Start of Exercise material
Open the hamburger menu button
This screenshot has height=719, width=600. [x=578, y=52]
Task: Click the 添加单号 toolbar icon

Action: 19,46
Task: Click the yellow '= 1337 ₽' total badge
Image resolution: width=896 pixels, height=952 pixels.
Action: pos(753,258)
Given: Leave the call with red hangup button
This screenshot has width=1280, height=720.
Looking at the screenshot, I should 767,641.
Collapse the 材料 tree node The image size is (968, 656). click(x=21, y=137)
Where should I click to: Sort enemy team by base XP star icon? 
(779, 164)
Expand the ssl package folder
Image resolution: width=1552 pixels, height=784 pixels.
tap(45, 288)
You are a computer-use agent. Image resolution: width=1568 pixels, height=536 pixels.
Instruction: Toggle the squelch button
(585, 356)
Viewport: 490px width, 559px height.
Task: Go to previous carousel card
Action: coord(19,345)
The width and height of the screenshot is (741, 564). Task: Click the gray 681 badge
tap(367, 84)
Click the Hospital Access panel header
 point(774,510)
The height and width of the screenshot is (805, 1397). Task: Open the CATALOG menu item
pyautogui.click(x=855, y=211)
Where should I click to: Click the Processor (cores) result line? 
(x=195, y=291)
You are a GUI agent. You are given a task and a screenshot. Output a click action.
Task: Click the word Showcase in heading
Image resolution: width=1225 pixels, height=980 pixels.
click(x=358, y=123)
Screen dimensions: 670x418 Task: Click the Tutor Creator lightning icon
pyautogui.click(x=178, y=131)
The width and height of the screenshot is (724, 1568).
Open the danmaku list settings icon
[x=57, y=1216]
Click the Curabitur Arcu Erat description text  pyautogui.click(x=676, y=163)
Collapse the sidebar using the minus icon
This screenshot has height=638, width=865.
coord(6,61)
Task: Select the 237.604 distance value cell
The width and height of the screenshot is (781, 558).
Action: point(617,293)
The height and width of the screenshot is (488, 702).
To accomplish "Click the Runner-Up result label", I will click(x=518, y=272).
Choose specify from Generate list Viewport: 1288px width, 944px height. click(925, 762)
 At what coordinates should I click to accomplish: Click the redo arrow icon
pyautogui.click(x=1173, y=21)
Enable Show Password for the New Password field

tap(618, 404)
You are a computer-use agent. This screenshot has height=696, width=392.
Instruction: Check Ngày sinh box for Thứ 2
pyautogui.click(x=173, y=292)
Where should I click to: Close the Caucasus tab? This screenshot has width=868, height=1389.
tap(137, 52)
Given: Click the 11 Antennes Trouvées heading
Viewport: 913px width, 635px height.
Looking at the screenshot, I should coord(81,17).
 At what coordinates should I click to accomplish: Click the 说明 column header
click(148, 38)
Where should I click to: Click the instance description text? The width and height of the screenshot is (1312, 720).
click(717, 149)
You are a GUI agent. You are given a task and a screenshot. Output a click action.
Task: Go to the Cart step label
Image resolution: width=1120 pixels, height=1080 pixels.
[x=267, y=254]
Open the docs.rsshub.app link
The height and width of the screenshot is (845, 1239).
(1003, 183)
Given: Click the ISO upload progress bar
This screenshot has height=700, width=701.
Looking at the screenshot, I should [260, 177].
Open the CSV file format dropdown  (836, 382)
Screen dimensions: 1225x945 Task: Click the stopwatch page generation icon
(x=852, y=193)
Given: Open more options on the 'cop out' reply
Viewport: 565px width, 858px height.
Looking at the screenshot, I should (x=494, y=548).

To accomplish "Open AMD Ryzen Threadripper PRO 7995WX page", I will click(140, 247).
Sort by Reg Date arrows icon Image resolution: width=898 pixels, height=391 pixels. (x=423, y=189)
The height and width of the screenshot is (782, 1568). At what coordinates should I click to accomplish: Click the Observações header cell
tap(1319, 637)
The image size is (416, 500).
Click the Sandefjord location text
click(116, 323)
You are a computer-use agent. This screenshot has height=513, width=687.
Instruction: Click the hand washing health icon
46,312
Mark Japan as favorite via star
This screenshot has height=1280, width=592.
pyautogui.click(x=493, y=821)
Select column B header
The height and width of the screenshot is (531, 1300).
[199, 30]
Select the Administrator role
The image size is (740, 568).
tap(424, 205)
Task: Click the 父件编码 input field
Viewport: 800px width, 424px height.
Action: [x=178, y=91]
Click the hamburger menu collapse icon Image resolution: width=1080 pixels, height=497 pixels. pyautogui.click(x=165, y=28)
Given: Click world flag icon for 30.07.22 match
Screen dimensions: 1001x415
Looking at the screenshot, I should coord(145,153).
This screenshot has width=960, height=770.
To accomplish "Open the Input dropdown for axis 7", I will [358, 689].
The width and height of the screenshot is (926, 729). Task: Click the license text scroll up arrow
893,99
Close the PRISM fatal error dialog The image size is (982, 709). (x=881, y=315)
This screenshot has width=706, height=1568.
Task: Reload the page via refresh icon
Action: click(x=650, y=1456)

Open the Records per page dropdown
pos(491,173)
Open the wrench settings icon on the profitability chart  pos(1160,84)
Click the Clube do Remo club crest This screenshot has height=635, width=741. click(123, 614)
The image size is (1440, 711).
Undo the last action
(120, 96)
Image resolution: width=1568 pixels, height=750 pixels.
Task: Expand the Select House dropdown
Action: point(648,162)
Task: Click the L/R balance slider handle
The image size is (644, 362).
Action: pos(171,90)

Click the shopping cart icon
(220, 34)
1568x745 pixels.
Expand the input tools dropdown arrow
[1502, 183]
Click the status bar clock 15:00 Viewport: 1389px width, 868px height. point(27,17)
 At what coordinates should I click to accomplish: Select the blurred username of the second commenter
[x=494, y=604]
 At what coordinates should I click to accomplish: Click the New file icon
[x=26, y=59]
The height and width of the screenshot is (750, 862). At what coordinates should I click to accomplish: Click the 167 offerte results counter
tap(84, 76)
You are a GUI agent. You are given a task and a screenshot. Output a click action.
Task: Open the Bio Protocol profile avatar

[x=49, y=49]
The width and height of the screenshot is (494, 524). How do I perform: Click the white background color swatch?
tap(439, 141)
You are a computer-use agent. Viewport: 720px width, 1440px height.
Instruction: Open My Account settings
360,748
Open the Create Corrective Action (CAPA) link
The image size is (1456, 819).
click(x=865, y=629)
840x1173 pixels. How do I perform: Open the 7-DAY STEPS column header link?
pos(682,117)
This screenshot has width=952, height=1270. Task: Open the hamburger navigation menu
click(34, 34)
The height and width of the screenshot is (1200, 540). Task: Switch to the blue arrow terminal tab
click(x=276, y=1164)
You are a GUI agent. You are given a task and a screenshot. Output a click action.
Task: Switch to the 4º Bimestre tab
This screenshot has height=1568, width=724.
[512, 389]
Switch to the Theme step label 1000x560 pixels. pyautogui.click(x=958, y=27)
End of Exercise material
» Problem
Print every line you see above, exactly as written.

» Answer box
Open the hamburger menu button
This screenshot has height=719, width=600. [x=578, y=52]
Task: Click the 添加单号 toolbar icon

Action: 19,46
Task: Click the yellow '= 1337 ₽' total badge
Image resolution: width=896 pixels, height=952 pixels.
Action: pos(753,258)
Given: Leave the call with red hangup button
This screenshot has width=1280, height=720.
Looking at the screenshot, I should 767,641.
Collapse the 材料 tree node The image size is (968, 656). click(x=21, y=137)
Where should I click to: Sort enemy team by base XP star icon? 
(779, 164)
Expand the ssl package folder
Image resolution: width=1552 pixels, height=784 pixels.
tap(45, 288)
You are a computer-use agent. Image resolution: width=1568 pixels, height=536 pixels.
Instruction: Toggle the squelch button
(585, 356)
Viewport: 490px width, 559px height.
Task: Go to previous carousel card
Action: coord(19,345)
The width and height of the screenshot is (741, 564). Task: Click the gray 681 badge
tap(367, 84)
Click the Hospital Access panel header
 point(774,510)
The height and width of the screenshot is (805, 1397). Task: Open the CATALOG menu item
pyautogui.click(x=855, y=211)
Where should I click to: Click the Processor (cores) result line? 
(x=195, y=291)
You are a GUI agent. You are given a task and a screenshot. Output a click action.
Task: Click the word Showcase in heading
Image resolution: width=1225 pixels, height=980 pixels.
click(x=358, y=123)
Screen dimensions: 670x418 Task: Click the Tutor Creator lightning icon
pyautogui.click(x=178, y=131)
The width and height of the screenshot is (724, 1568).
Open the danmaku list settings icon
[x=57, y=1216]
Click the Curabitur Arcu Erat description text  pyautogui.click(x=676, y=163)
Collapse the sidebar using the minus icon
This screenshot has height=638, width=865.
coord(6,61)
Task: Select the 237.604 distance value cell
The width and height of the screenshot is (781, 558).
Action: point(617,293)
The height and width of the screenshot is (488, 702).
To accomplish "Click the Runner-Up result label", I will click(x=518, y=272).
Choose specify from Generate list Viewport: 1288px width, 944px height. click(925, 762)
 At what coordinates should I click to accomplish: Click the redo arrow icon
pyautogui.click(x=1173, y=21)
Enable Show Password for the New Password field

tap(618, 404)
You are a computer-use agent. This screenshot has height=696, width=392.
Instruction: Check Ngày sinh box for Thứ 2
pyautogui.click(x=173, y=292)
Where should I click to: Close the Caucasus tab? This screenshot has width=868, height=1389.
tap(137, 52)
Given: Click the 11 Antennes Trouvées heading
Viewport: 913px width, 635px height.
Looking at the screenshot, I should coord(81,17).
 At what coordinates should I click to accomplish: Click the 说明 column header
click(148, 38)
Where should I click to: Click the instance description text? The width and height of the screenshot is (1312, 720).
click(717, 149)
You are a GUI agent. You are given a task and a screenshot. Output a click action.
Task: Go to the Cart step label
Image resolution: width=1120 pixels, height=1080 pixels.
[x=267, y=254]
Open the docs.rsshub.app link
The height and width of the screenshot is (845, 1239).
(1003, 183)
Given: Click the ISO upload progress bar
This screenshot has height=700, width=701.
Looking at the screenshot, I should [260, 177].
Open the CSV file format dropdown  (836, 382)
Screen dimensions: 1225x945 Task: Click the stopwatch page generation icon
(x=852, y=193)
Given: Open more options on the 'cop out' reply
Viewport: 565px width, 858px height.
Looking at the screenshot, I should (x=494, y=548).

To accomplish "Open AMD Ryzen Threadripper PRO 7995WX page", I will click(140, 247).
Sort by Reg Date arrows icon Image resolution: width=898 pixels, height=391 pixels. (x=423, y=189)
The height and width of the screenshot is (782, 1568). At what coordinates should I click to accomplish: Click the Observações header cell
tap(1319, 637)
The image size is (416, 500).
Click the Sandefjord location text
click(116, 323)
You are a computer-use agent. This screenshot has height=513, width=687.
Instruction: Click the hand washing health icon
46,312
Mark Japan as favorite via star
This screenshot has height=1280, width=592.
pyautogui.click(x=493, y=821)
Select column B header
The height and width of the screenshot is (531, 1300).
[199, 30]
Select the Administrator role
The image size is (740, 568).
tap(424, 205)
Task: Click the 父件编码 input field
Viewport: 800px width, 424px height.
Action: [x=178, y=91]
Click the hamburger menu collapse icon Image resolution: width=1080 pixels, height=497 pixels. pyautogui.click(x=165, y=28)
Given: Click world flag icon for 30.07.22 match
Screen dimensions: 1001x415
Looking at the screenshot, I should coord(145,153).
This screenshot has width=960, height=770.
To accomplish "Open the Input dropdown for axis 7", I will [358, 689].
The width and height of the screenshot is (926, 729). Task: Click the license text scroll up arrow
893,99
Close the PRISM fatal error dialog The image size is (982, 709). (x=881, y=315)
This screenshot has width=706, height=1568.
Task: Reload the page via refresh icon
Action: click(x=650, y=1456)

Open the Records per page dropdown
pos(491,173)
Open the wrench settings icon on the profitability chart  pos(1160,84)
Click the Clube do Remo club crest This screenshot has height=635, width=741. click(123, 614)
The image size is (1440, 711).
Undo the last action
(120, 96)
Image resolution: width=1568 pixels, height=750 pixels.
Task: Expand the Select House dropdown
Action: point(648,162)
Task: Click the L/R balance slider handle
The image size is (644, 362).
Action: pos(171,90)

Click the shopping cart icon
(220, 34)
1568x745 pixels.
Expand the input tools dropdown arrow
[1502, 183]
Click the status bar clock 15:00 Viewport: 1389px width, 868px height. point(27,17)
 At what coordinates should I click to accomplish: Select the blurred username of the second commenter
[x=494, y=604]
 At what coordinates should I click to accomplish: Click the New file icon
[x=26, y=59]
The height and width of the screenshot is (750, 862). At what coordinates should I click to accomplish: Click the 167 offerte results counter
tap(84, 76)
You are a GUI agent. You are given a task and a screenshot. Output a click action.
Task: Open the Bio Protocol profile avatar

[x=49, y=49]
The width and height of the screenshot is (494, 524). How do I perform: Click the white background color swatch?
tap(439, 141)
You are a computer-use agent. Viewport: 720px width, 1440px height.
Instruction: Open My Account settings
360,748
Open the Create Corrective Action (CAPA) link
The image size is (1456, 819).
click(x=865, y=629)
840x1173 pixels. How do I perform: Open the 7-DAY STEPS column header link?
pos(682,117)
This screenshot has width=952, height=1270. Task: Open the hamburger navigation menu
click(34, 34)
The height and width of the screenshot is (1200, 540). Task: Switch to the blue arrow terminal tab
click(x=276, y=1164)
You are a GUI agent. You are given a task and a screenshot. Output a click action.
Task: Switch to the 4º Bimestre tab
This screenshot has height=1568, width=724.
[512, 389]
Switch to the Theme step label 1000x560 pixels. pyautogui.click(x=958, y=27)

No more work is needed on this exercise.